CAPITOLO 3
Stefania si tuffò dalla moto a testa sotto, mantenendo gli occhiali con una mano. Sapeva che, se avesse colpito gli scogli, sarebbe morta in ogni caso. Ma se ci fosse stato qualche metro d’acqua libera, sotto, tuffandosi di testa avrebbe potuto individuare eventuali scogli e scansarli, se non fosse svenuta nell’impatto. La caduta fu paurosa, terribile; il cuore sembrava fermarsi dal terrore. Infine bucò l’acqua e trovò abbastanza profondità da poter risalire con un colpo di reni, senza urtare gli scogli, che si trovavano qualche metro più sotto.

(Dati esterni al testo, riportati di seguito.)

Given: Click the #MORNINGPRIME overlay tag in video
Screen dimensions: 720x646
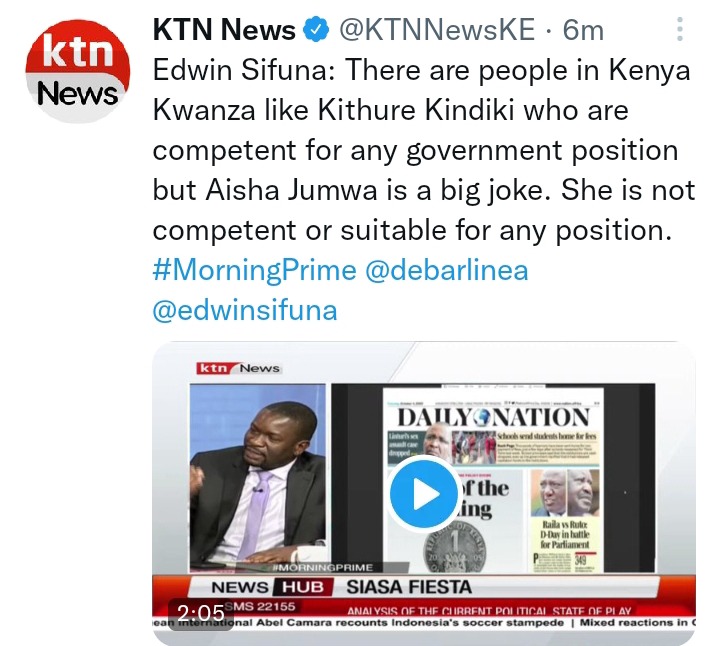Looking at the screenshot, I should coord(322,567).
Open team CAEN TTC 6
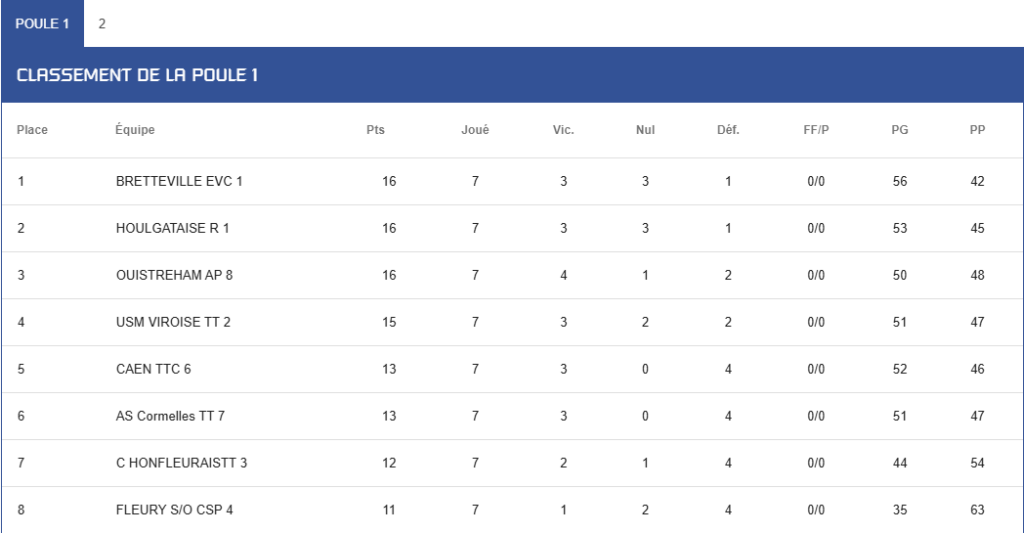Screen dimensions: 1024x533 pyautogui.click(x=153, y=370)
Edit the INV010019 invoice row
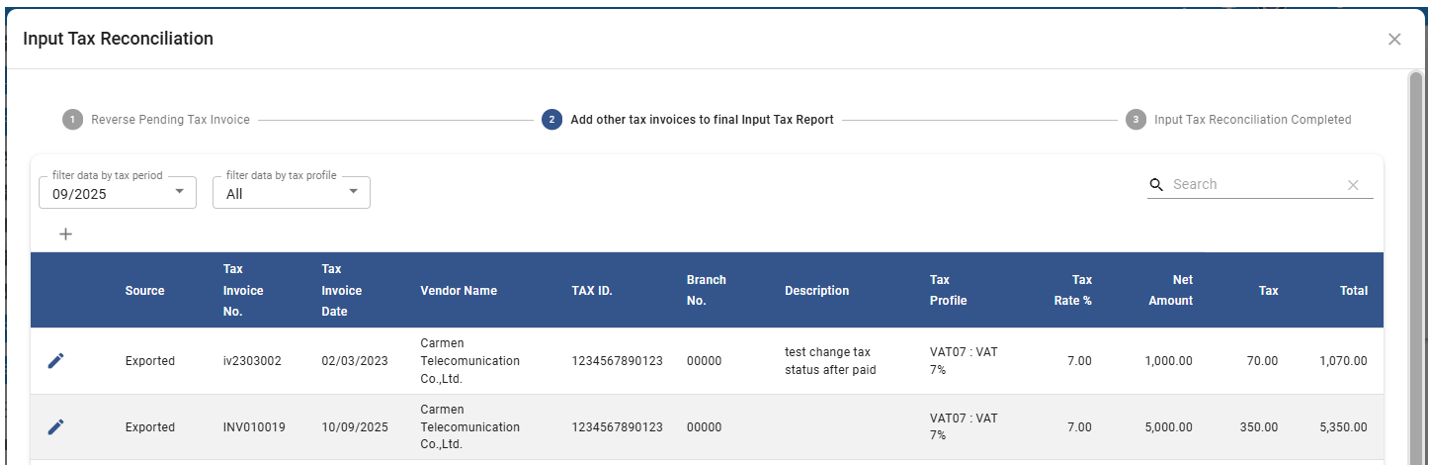The image size is (1430, 472). click(x=56, y=427)
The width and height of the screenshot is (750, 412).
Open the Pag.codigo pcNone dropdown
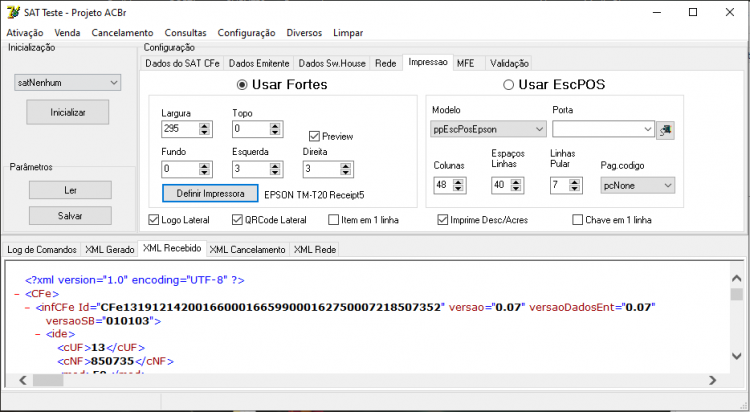[638, 186]
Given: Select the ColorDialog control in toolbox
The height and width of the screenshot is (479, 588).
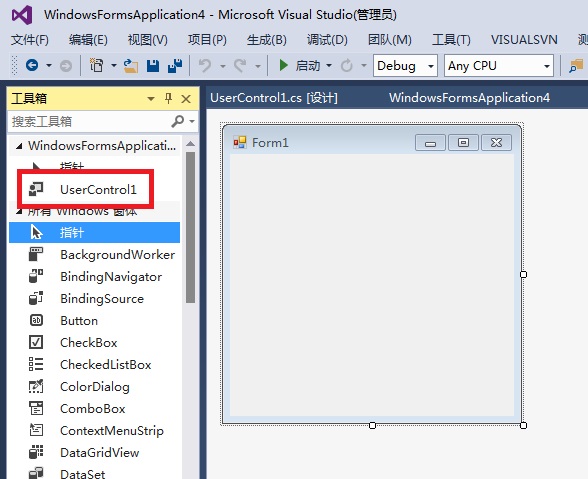Looking at the screenshot, I should (x=94, y=387).
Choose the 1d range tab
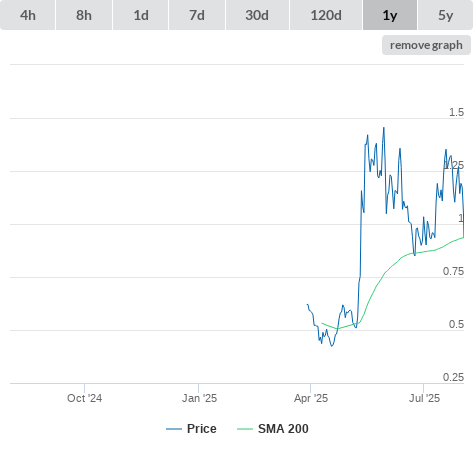Screen dimensions: 474x455 pyautogui.click(x=141, y=15)
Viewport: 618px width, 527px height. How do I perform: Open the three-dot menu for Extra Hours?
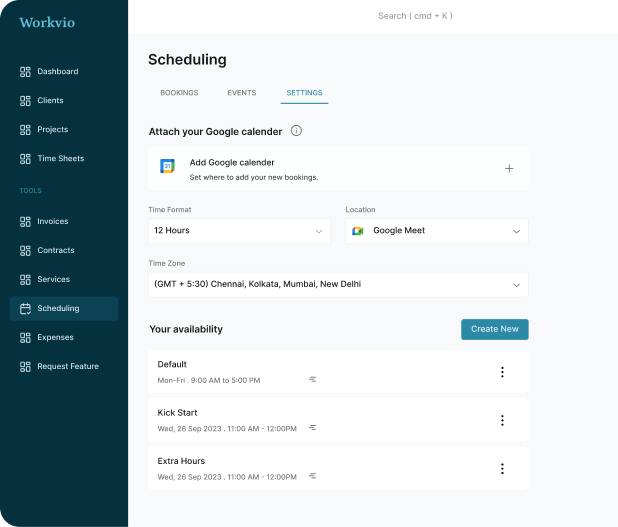[x=502, y=468]
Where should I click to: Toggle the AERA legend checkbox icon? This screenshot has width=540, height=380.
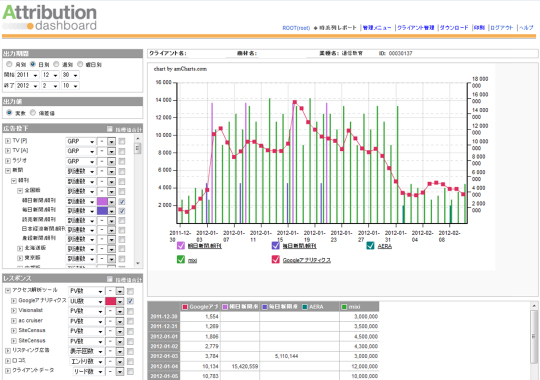coord(370,245)
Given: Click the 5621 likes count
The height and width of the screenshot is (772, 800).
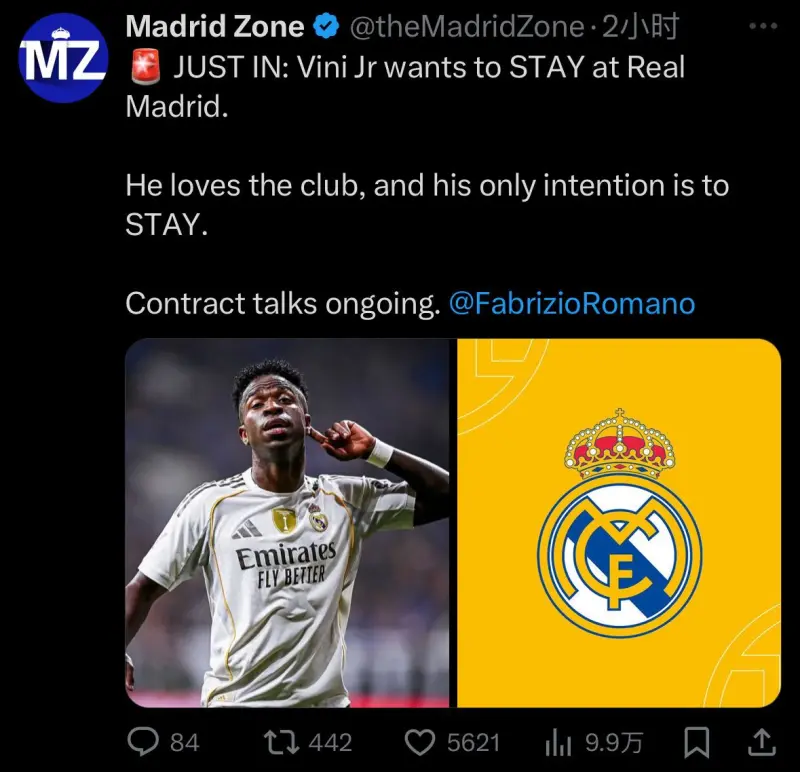Looking at the screenshot, I should click(x=473, y=742).
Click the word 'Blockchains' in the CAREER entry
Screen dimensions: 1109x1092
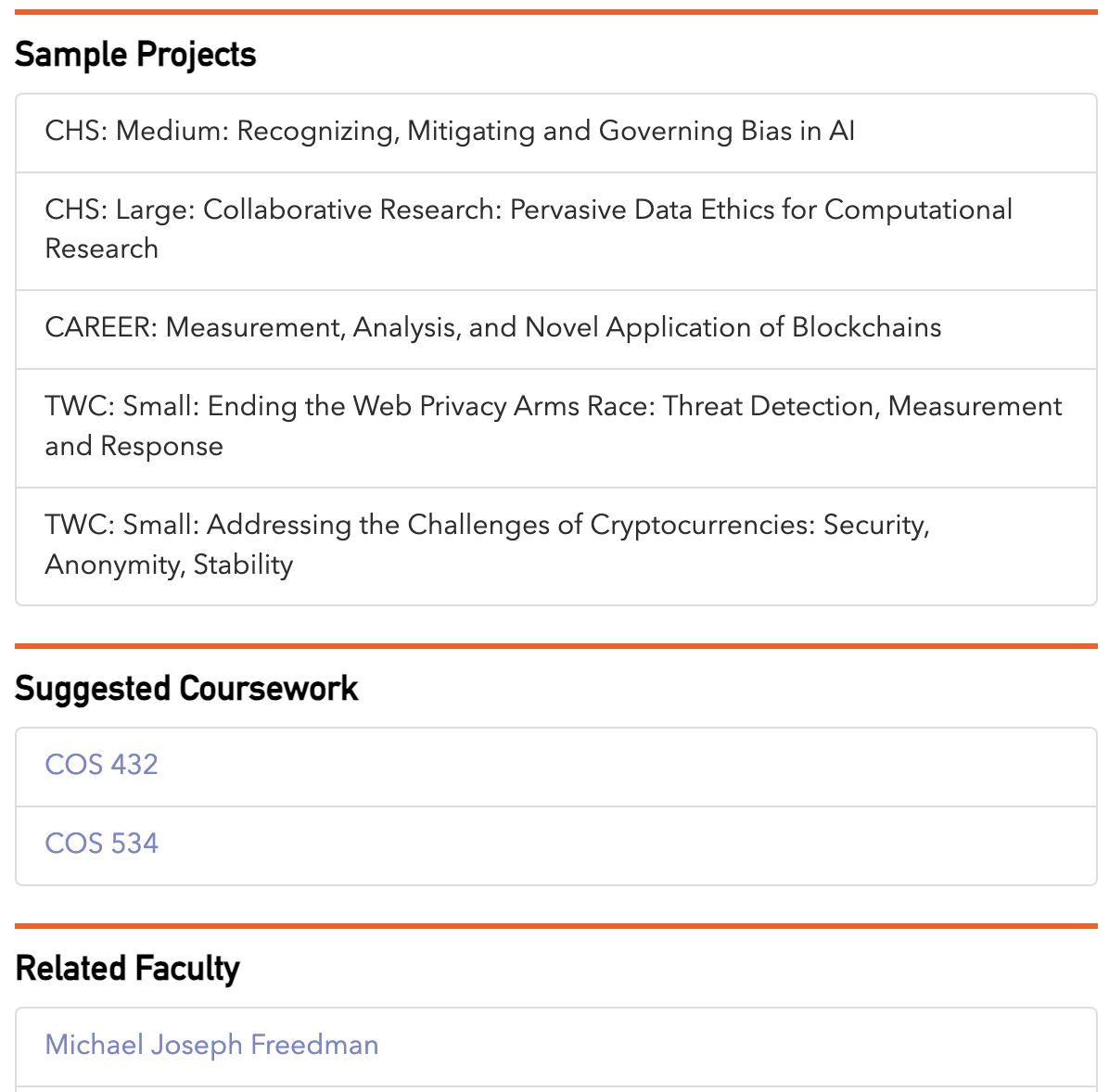pyautogui.click(x=866, y=327)
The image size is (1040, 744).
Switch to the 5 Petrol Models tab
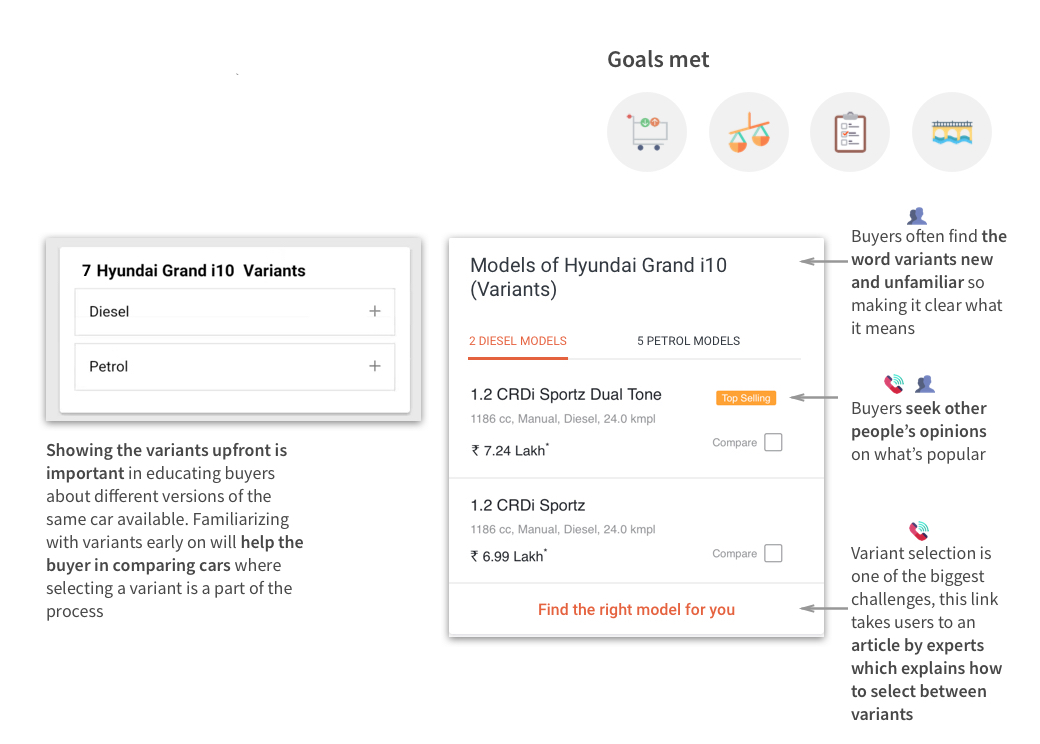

Otary invece vide l’abisso vuoto sotto di sé e capì che quel giorno sarebbe morto. Non era particolarmente esperto né di tuffi né di nuoto. Il terrore folle di quella corsa verso la morte: pochi secondi e sarebbe tutto finito. Ma non finiva mai! Lasciò la moto. Chiuse gli occhi, ma poi li riaprì: non voleva morire con gli occhi chiusi. Pregò Dio di aiutarlo, di stargli vicino, di non farlo soffrire troppo. Fece in tempo solo a pensare che i SEAL sarebbero rimasti in cinque. L’acqua gli andava incontro, vicinissima: chiuse gli occhi, e poi il buio.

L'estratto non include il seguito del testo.